TASK REQUIREMENTS
Update the records below by replacing "gear menu" with "settings menu" and leaving everything else unchanged. Leave the pictures out of your answer.
*** SUPPLIED ENTRIES ***
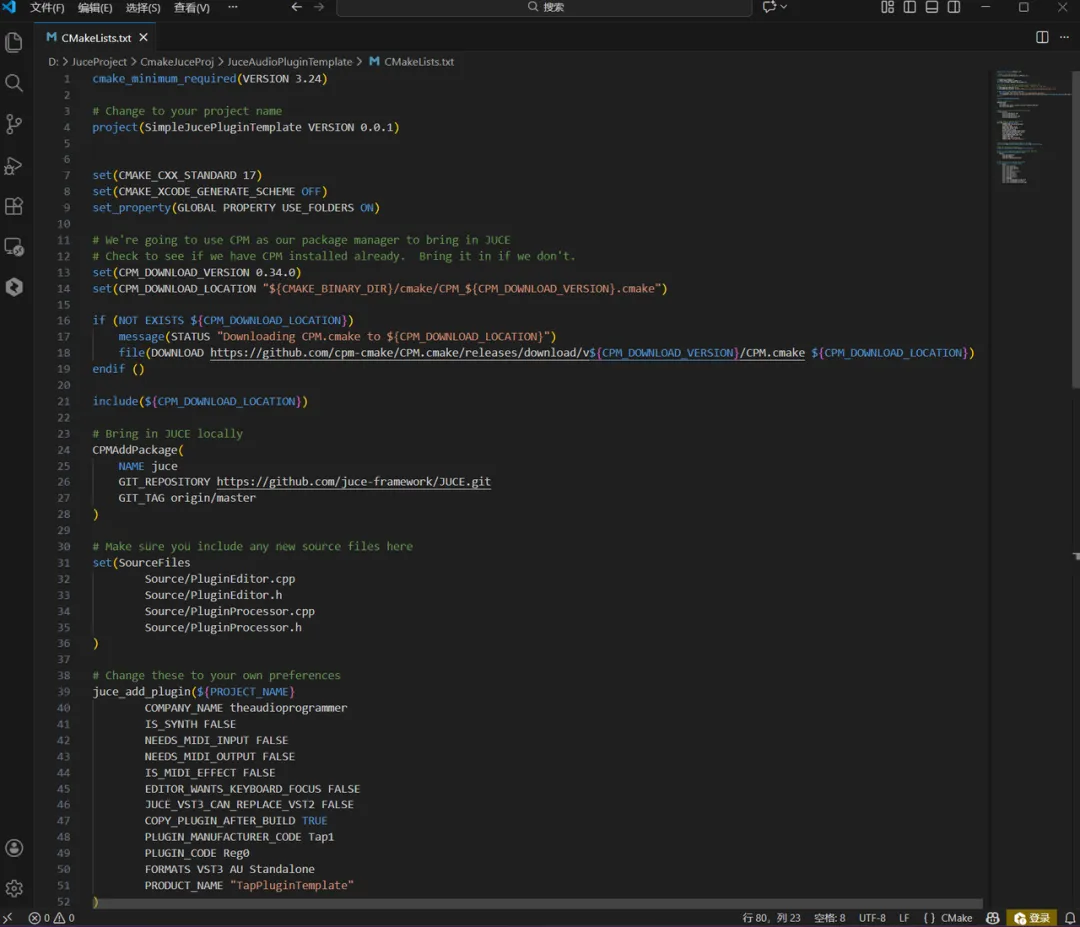Open the Search view in activity bar
Viewport: 1080px width, 927px height.
(x=14, y=83)
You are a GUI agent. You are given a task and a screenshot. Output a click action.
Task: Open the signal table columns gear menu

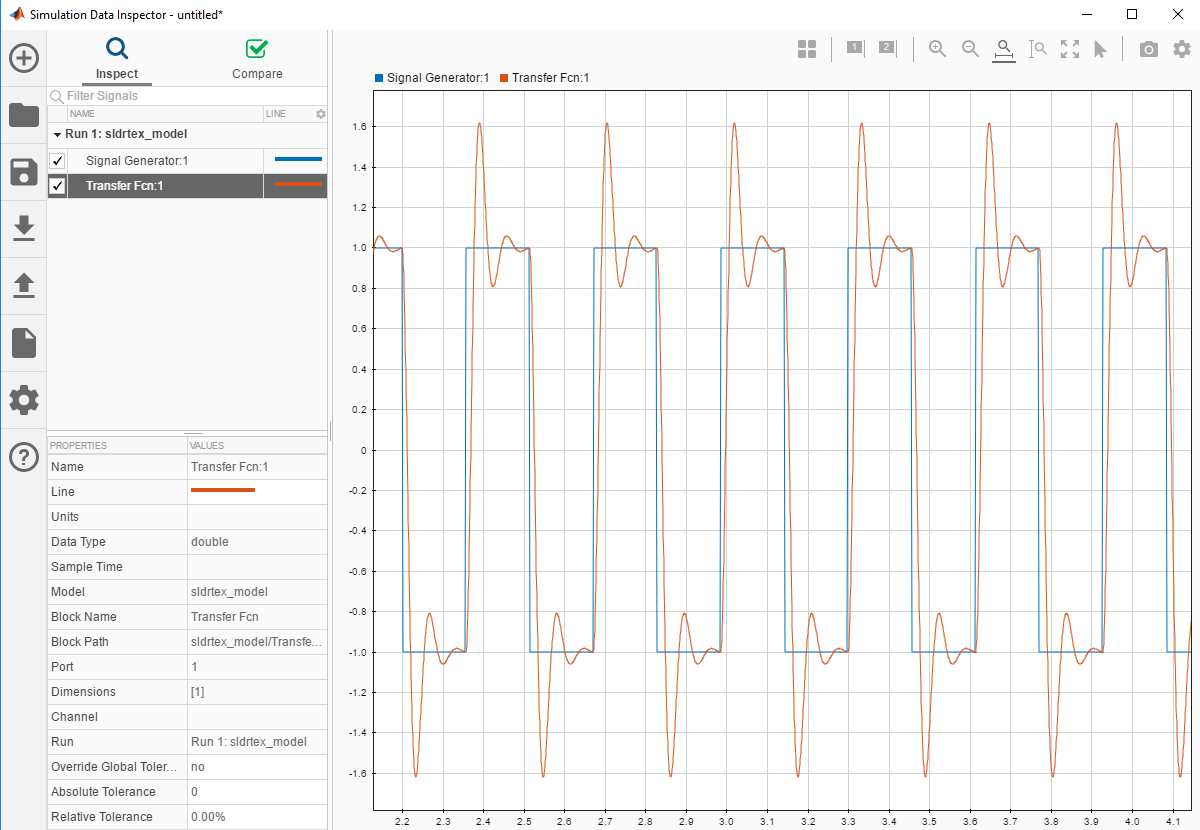pos(321,114)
***
COMPLETED TASK
Open the Search view in activity bar
Viewport: 1080px width, 927px height.
(x=14, y=83)
You are a GUI agent. You are given a task and a screenshot. Output a click action.
Task: Open the signal table columns settings menu

pos(321,114)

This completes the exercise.